Show that you’re interested: When someone is talking to you, it’s important to physically demonstrate that you value the speaker—as well as what’s being spoken. Put yourself in their shoes, try to see things from their point of view, and listen with empathy and compassion. Engage them in dialogue to make them feel like they’re the most important person in the room. But it must be done genuinely and sincerely, or it doesn’t count. People can see right through you when you’re faking it.

Treat the person with respect: Even if you disagree with what they’re saying, and you may not even like the person, show respect for their viewpoint and express appreciation for their candor and their contributions. If you disagree, use cushioning to disagree agreeably. Seek to connect with them on a human level, and on an equal level—person-to-person—regardless of title, status, or position, even if you are more senior, more knowledgeable, or more experienced. If you treat them with dignity and respect, you will earn their trust and respect in return. And that will open up the lines of communication even further.

Encourage the other person: Engage them in dialogue and empower them to speak their mind without hesitancy, self-censorship, or fear of retribution. Create an environment of dialogue, exchange, interaction, openness, honesty, self-disclosure, vulnerability, and trust. In other words, create a climate of what’s now commonly known as “psychological safety” (thanks to Amy Edmondson of Harvard). Make a little extra effort when communicating with an introvert, as it may take a little more to get them to open up.

Never make someone regret that they opened up to you: Once you lose someone’s trust and damage or destroy the relationship, it’s almost impossible to get it back. Allow the other person to be vulnerable, and be willing to display your vulnerability as well. Maintain confidences and confidentiality. Don’t gossip or talk behind anyone’s back. And follow the “Vegas Rule”: What’s said here, stays here.

Understanding is your primary objective: It’s not enough to simply hear the words being said; you must get at the meaning and the intent of those words. Listen not only with your ears, but with your eyes, your brain, your head, and your heart. When listening, it’s not about you; it’s about the other person. So, listen with empathy, compassion, and caring.

Put your smartphone down: This might be our biggest obstacle to meaningful listening in this day and age. We’re so busy with our devices that we often ignore the person (or people) right in front of us. Ask yourself: Is the person on the other end of your device more important than the person (or people) right there in the room with you? If not, put the phone down. Seriously, put it down. Face down. Or in a pocket or drawer or briefcase. Be present. Be focused. Be here now.
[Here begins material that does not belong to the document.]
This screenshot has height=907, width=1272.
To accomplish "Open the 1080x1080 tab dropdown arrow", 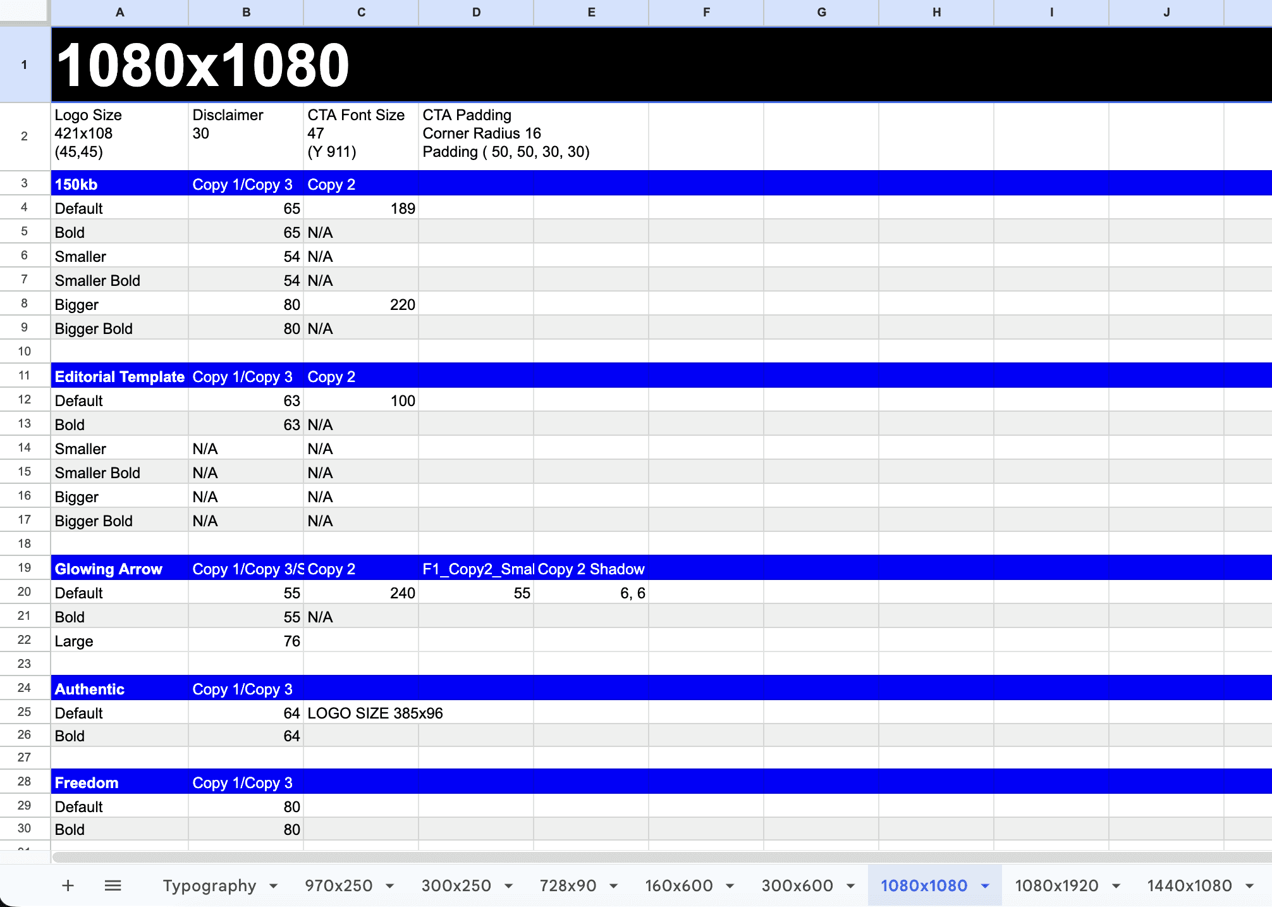I will point(985,886).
And give the person speaking to you your undivided attention. And make eye contact. Isn’t that what you would want? We know that it is.

In closing, many managers feel and act as if their job is to do all of the talking and to have all of the answers. But the best leaders know that they don’t. They know that wisdom comes not from answering questions, but from questioning answers. And they recognize the value and power of leveraging the collective brainpower of the diverse talent around them—and this can only happen if and when we make the time, and take the time, to listen.

Steve Jobs said that we shouldn’t hire smart people only to tell them what to do; we should hire smart people so that they can tell us what to do.

So, for a leader, listening requires self-awareness, time, effort, vulnerability, and courage.

As Winston Churchill so eloquently put it: “Courage is what it takes to stand up and speak; courage is also what it takes to sit down and listen.”

 

 

In Review

The Big Lesson: The best leaders know how to be good listeners.

The Big Question: How good a listener are you…and why? How do you think others would answer that question about you…and why? And what can you do to become an even better listener?